Intown Manchester names new directorBy DAVE SOLOMON
New Hampshire Union Leader
June 24. 2013 6:55PM
MANCHESTER — A former director of real estate for the St. Louis public school system is the new executive director of Intown Manchester, replacing Stephanie Lewry, who is retiring in late July after 15 years with the organization.
Martha Roveda, who moved to downtown Manchester with her husband and one child on Easter weekend, will begin her tenure at the downtown organization on July 22.
She has more than 13 years of economic development experience in the public and private sectors, most recently handling the sale of school district properties in St. Louis and working with various stakeholders in their redevelopment.
Before that, she was with the St. Louis Development Corp. for seven years as a commercial development specialist and deputy director of real estate. Her husband was transferred by his company from St. Louis to an engineering position in Merrimack, prompting their move to New Hampshire.
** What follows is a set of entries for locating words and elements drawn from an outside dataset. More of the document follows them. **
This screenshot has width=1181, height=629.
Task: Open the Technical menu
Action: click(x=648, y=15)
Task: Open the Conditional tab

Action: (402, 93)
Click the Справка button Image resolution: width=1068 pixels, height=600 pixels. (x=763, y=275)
She said her experience in St. Louis will enable her to hit the ground running in Manchester. “I worked on the overall impact of economic development in the downtown area and throughout the city of St. Louis,” she said. “I basically assisted developers in identifying places to build and put in new businesses. Prior to that, I worked on the revitalization of a particular neighborhood and the urban corridor.”
Roveda spent many hours during her first weeks in Manchester visiting downtown businesses, and stopped by the offices of Intown Manchester to introduce herself and offer to volunteer.
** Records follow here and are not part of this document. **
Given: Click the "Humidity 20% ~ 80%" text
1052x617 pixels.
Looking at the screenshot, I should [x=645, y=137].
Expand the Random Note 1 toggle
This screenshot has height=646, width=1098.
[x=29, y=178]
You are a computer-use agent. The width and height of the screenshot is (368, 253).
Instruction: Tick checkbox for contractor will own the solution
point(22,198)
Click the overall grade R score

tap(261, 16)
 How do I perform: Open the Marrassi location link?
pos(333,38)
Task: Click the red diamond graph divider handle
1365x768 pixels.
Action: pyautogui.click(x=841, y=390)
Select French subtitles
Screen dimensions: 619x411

“I met her briefly when she just stopped by to talk to us,” said Intown Marketing Director Sara Beaudry. “She was curious about what we did, given her background. I thought she would really be a great asset, given the direction we are taking.”
That direction has largely been determined by an Intown Summit and subsequent recommendations that provide a framework for development focused on creating more residential units and retail businesses in the downtown area.
Roveda attended the presentation of a report on the summit earlier this month, and was impressed by the results.
“Stephanie and her team have done an amazing job,” she said. “My hope would be to bring more of a mix downtown, where there are some great restaurants. We can hopefully bring some residential and retail into the mix that will help draw more people downtown.”
Lewry has been with Intown Manchester since shortly after the organization was founded as a nonprofit management company contracted by the city to operate the Business Improvement District (BID), which is funded through a special assessment on downtown commercial properties.
“Stephanie is just such an amazing person, and we’ll definitely miss her,” Beaudry said. “But she has assured us that she will only be a phone call way if we need anything.”
Denis Dancoes, chairman of Intown Manchester Board of Directors and head of the search committee for Lewry’s replacement, said the group started work in March and quickly narrowed the field to six finalists.
“We are very fortunate to have found someone with the breadth of knowledge and experience that Marti brings to the table,” he said. “Although she’ll have big shoes to fill, I can tell you I have confidence that she’ll be a great asset to Intown Manchester and our stakeholders in the central business district.”